ABOUT THIS EXERCISE:
Transcribe exactly, and without pictures, only the lines from the one bearing "The image size" through the final line of the data below.

(DATA SUPPLIED Opens)

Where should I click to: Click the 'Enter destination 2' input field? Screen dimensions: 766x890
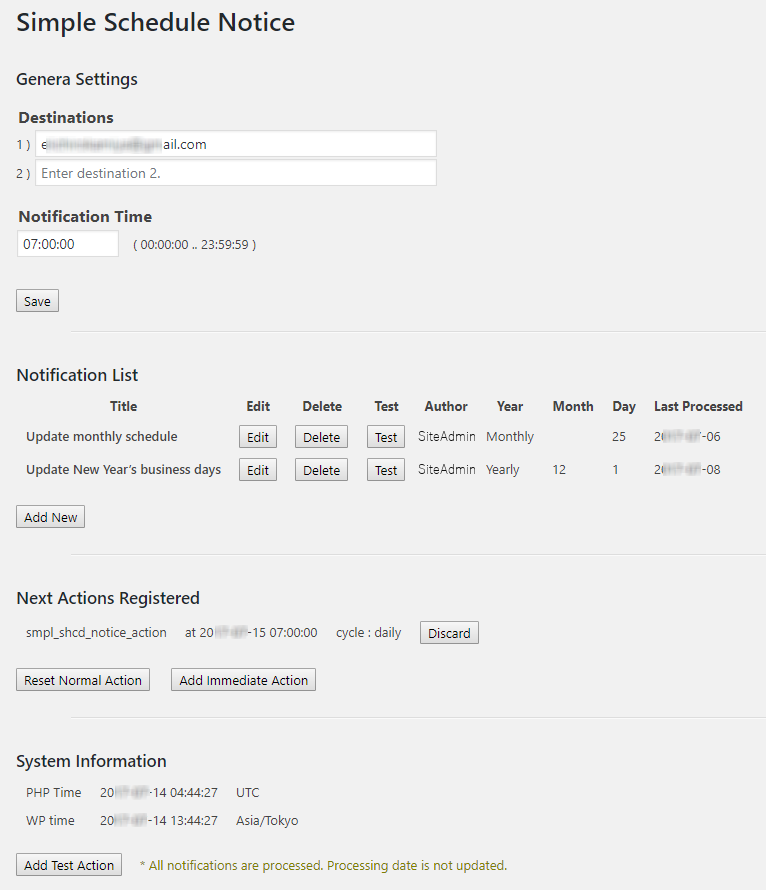tap(235, 173)
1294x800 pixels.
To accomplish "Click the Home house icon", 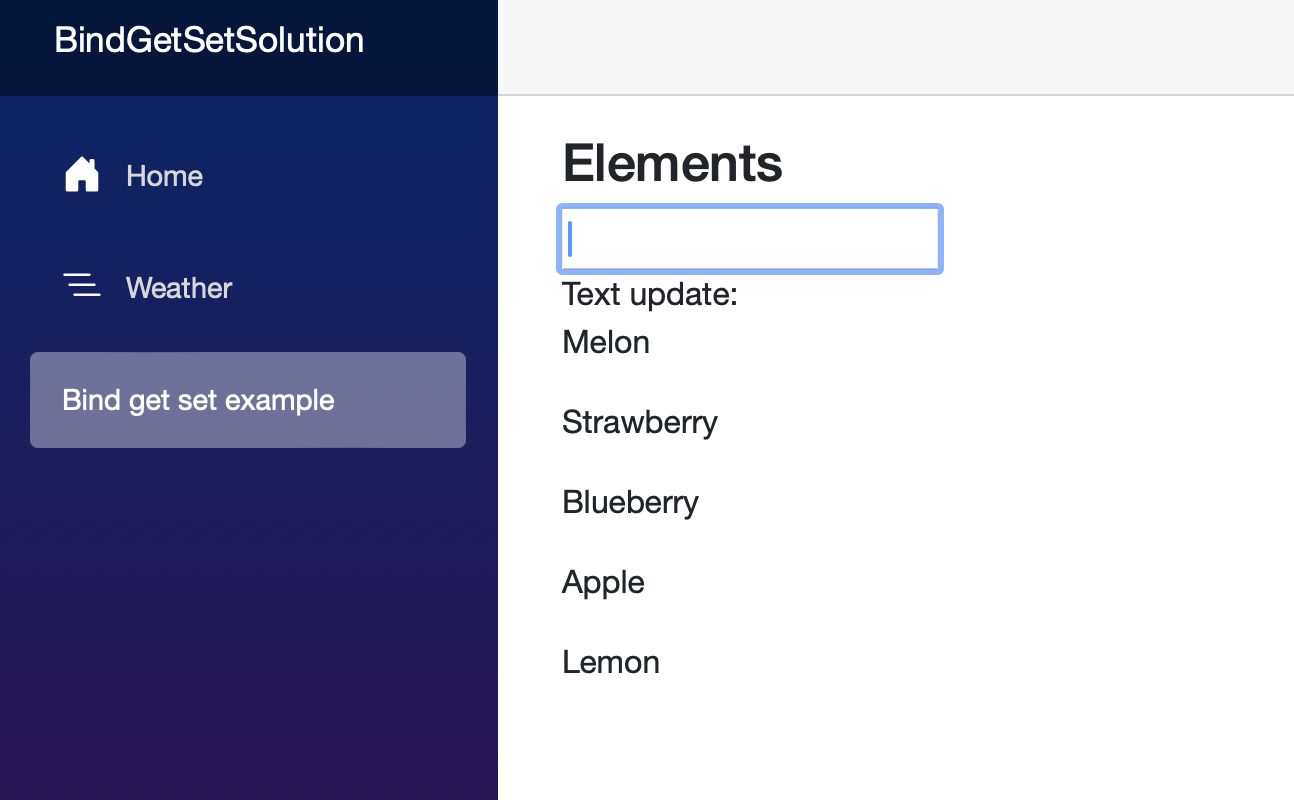I will click(x=82, y=175).
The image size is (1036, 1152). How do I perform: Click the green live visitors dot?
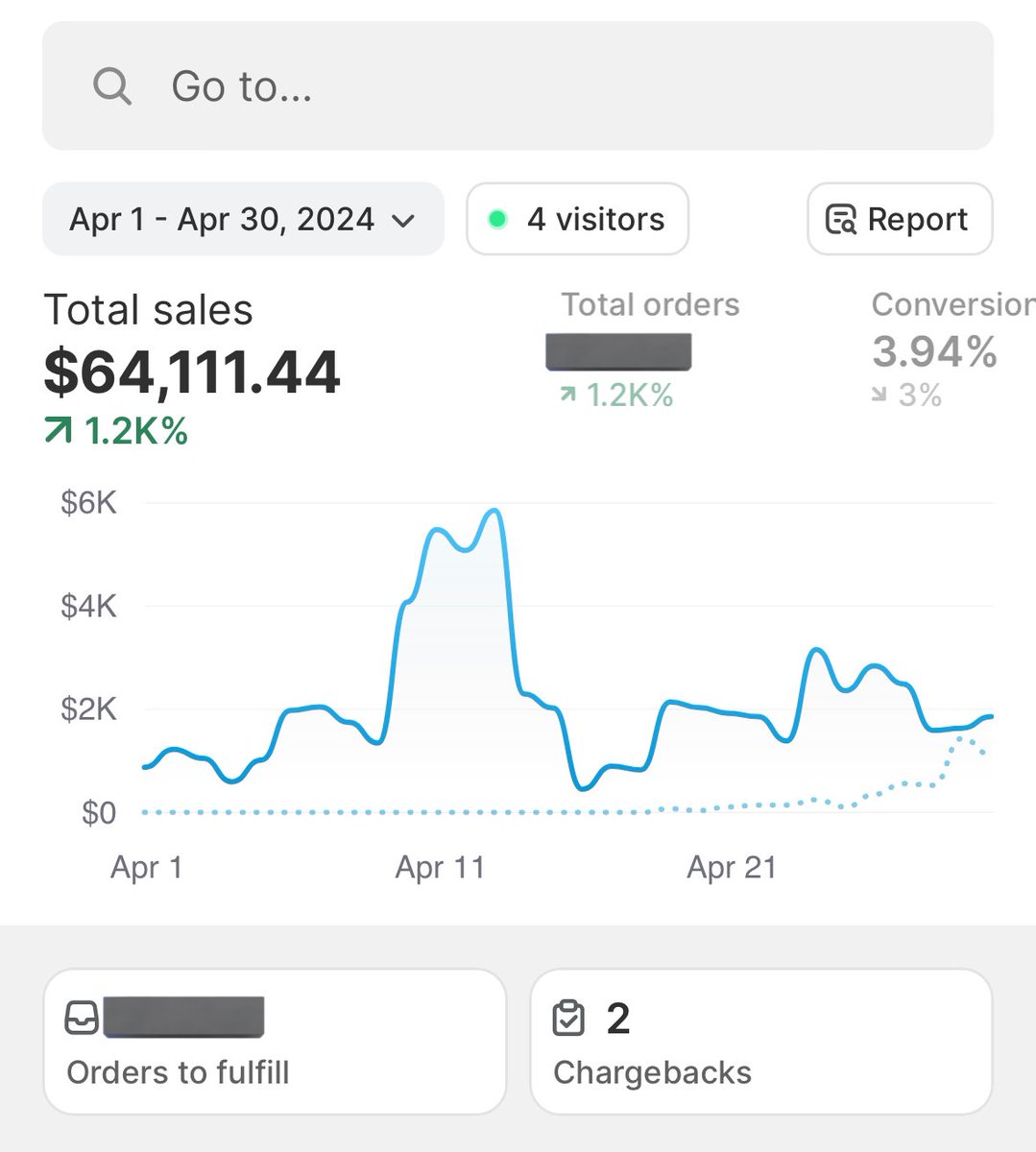(x=497, y=219)
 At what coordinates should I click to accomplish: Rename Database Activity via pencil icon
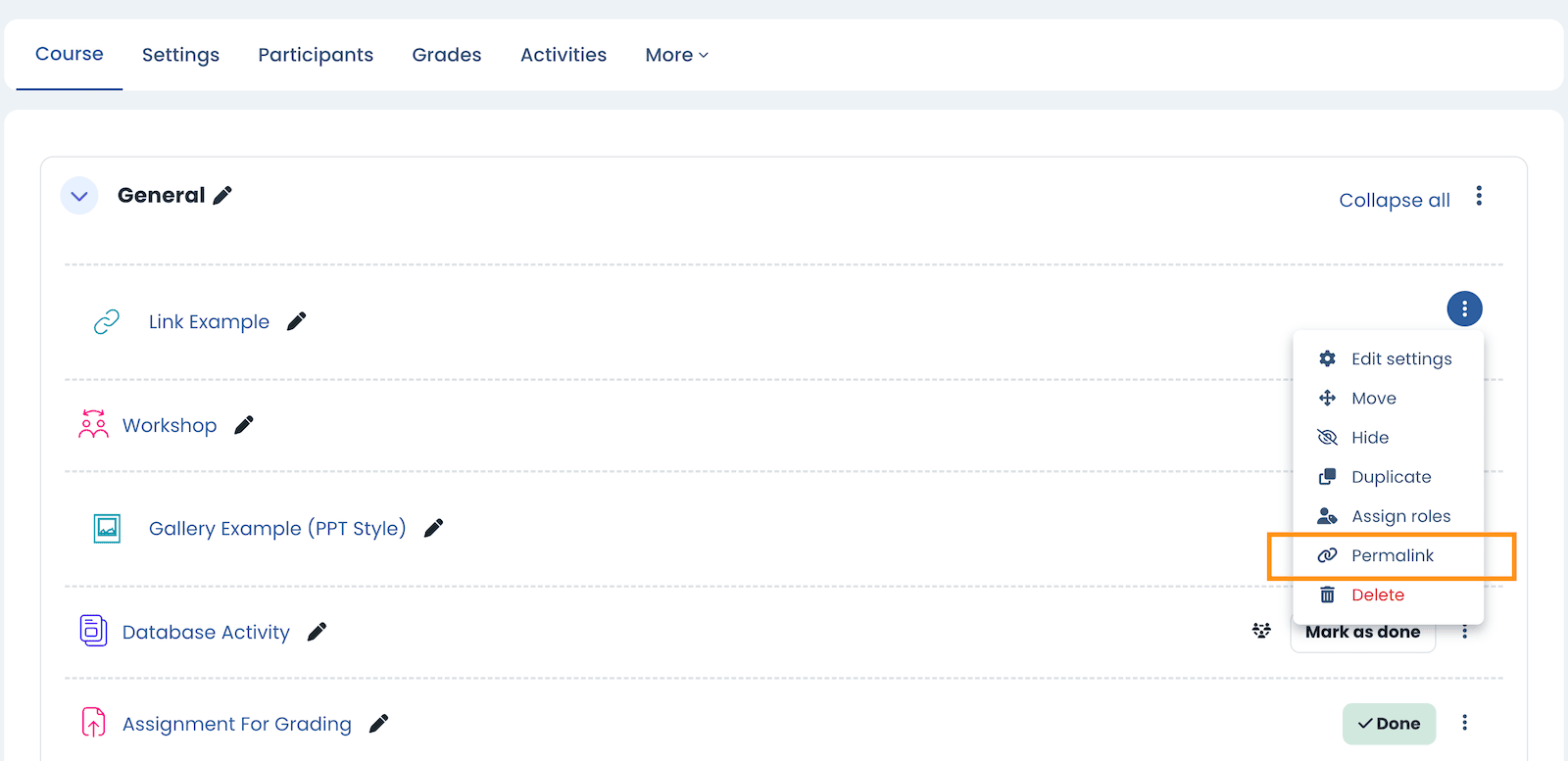(x=317, y=632)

(DATA SUPPLIED Closes)

PROBLEM SOLUTION:
The image size is (1036, 1152). How do I perform: Click the green live visitors dot?
(x=497, y=219)
 At what coordinates should I click to accomplish: Rename Database Activity via pencil icon
(x=317, y=632)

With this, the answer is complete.